The earthwork at Kildromin appears on one set of aerial images and vanishes entirely from another taken just a few years later, a behaviour that says as much about the soggy, drained pasture it sits in as about the monument itself. What survives at ground level is a penannular earthwork, roughly 46 metres across on its longer axis, defined by a low scarp that runs from the south-southwest around through west and north to the east. Penannular simply means almost circular, with a deliberate gap, and here that opening faces south, giving the whole form the shape of a large horseshoe pressed into the landscape.
The monument was not picked up by the Ordnance Survey's historic mapping at all, which suggests it had already lost much of its physical presence above ground by the time those surveys were made. It came to light through the Bruff aerial photographic survey of 1986, recorded as reference Bruff 160.02, when the distinctive penannular cropmark became legible from the air. Cropmarks form when buried or shallow earthworks affect how vegetation grows above them, with ditches tending to produce lusher, greener growth and banks the opposite, making the underlying archaeology briefly readable to an aircraft or camera at the right moment. A ditch-barrow, a circular burial monument defined by a surrounding ditch rather than a raised mound, lies just ten metres to the northeast, catalogued separately as LI032-244. The proximity of these two monuments hints at an area that once held some significance, though the low-lying ground, now cut through by land drains and watercourses, has done a thorough job of obscuring whatever that significance was.

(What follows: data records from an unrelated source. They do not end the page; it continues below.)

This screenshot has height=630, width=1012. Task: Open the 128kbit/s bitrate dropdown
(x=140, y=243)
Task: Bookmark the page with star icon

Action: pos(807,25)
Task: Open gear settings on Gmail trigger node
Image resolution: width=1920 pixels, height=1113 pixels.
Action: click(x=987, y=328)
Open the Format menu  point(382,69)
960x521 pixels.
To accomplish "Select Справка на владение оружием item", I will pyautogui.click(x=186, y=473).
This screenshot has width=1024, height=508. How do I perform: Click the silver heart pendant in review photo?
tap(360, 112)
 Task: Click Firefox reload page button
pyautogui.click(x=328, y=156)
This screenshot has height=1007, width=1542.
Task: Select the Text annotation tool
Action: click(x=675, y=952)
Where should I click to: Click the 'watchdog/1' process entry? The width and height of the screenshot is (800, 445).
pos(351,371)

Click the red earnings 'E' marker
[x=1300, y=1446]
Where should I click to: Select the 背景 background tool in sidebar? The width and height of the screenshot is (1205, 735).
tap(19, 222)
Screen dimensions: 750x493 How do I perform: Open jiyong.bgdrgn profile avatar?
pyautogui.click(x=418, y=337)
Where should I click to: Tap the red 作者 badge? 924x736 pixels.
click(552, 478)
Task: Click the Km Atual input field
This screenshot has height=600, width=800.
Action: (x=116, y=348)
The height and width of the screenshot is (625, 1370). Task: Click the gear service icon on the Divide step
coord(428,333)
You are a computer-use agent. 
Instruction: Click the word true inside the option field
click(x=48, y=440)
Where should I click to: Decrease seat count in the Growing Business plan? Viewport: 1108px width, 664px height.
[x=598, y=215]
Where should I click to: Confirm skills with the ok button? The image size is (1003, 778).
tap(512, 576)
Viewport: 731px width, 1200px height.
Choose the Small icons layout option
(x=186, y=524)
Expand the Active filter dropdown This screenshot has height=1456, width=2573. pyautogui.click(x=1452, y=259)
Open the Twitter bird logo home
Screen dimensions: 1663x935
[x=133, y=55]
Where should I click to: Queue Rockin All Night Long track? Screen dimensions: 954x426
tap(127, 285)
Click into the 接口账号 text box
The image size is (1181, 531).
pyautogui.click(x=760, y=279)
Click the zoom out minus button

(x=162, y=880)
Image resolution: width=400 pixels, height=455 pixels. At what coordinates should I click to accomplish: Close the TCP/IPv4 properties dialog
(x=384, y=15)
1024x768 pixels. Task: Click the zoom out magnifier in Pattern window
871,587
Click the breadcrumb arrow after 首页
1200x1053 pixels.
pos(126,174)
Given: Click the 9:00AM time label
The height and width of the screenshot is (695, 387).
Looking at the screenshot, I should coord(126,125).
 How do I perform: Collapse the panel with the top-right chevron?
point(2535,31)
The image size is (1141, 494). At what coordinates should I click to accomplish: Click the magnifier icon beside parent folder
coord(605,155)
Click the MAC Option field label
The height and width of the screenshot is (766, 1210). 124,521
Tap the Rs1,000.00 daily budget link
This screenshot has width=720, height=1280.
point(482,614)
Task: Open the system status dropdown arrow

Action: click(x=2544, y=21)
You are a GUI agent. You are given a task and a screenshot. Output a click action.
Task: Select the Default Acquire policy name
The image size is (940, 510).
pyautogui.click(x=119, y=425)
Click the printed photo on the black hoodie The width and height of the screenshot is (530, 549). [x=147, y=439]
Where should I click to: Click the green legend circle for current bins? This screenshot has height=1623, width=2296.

Accessing this site in any meaningful sense is complicated by its setting. The earthwork sits on wet, low-lying pasture approximately 525 metres southwest of the townland boundary with Milltown, and the land drains that cross the area are a persistent obstacle on the ground. The monument's intermittent visibility is itself worth understanding: it showed up clearly on Ordnance Survey of Ireland orthoimagery captured between 2005 and 2012, but was absent from a Digital Globe image taken between 2011 and 2013 and again invisible on Google Earth imagery from September 2020. Soil moisture, crop type, and seasonal conditions all affect whether such features register from above. For anyone curious enough to seek it out, the best chance of seeing any surface trace lies in dry spells when the scarp definition is highest, and even then, patience with soft ground is essential.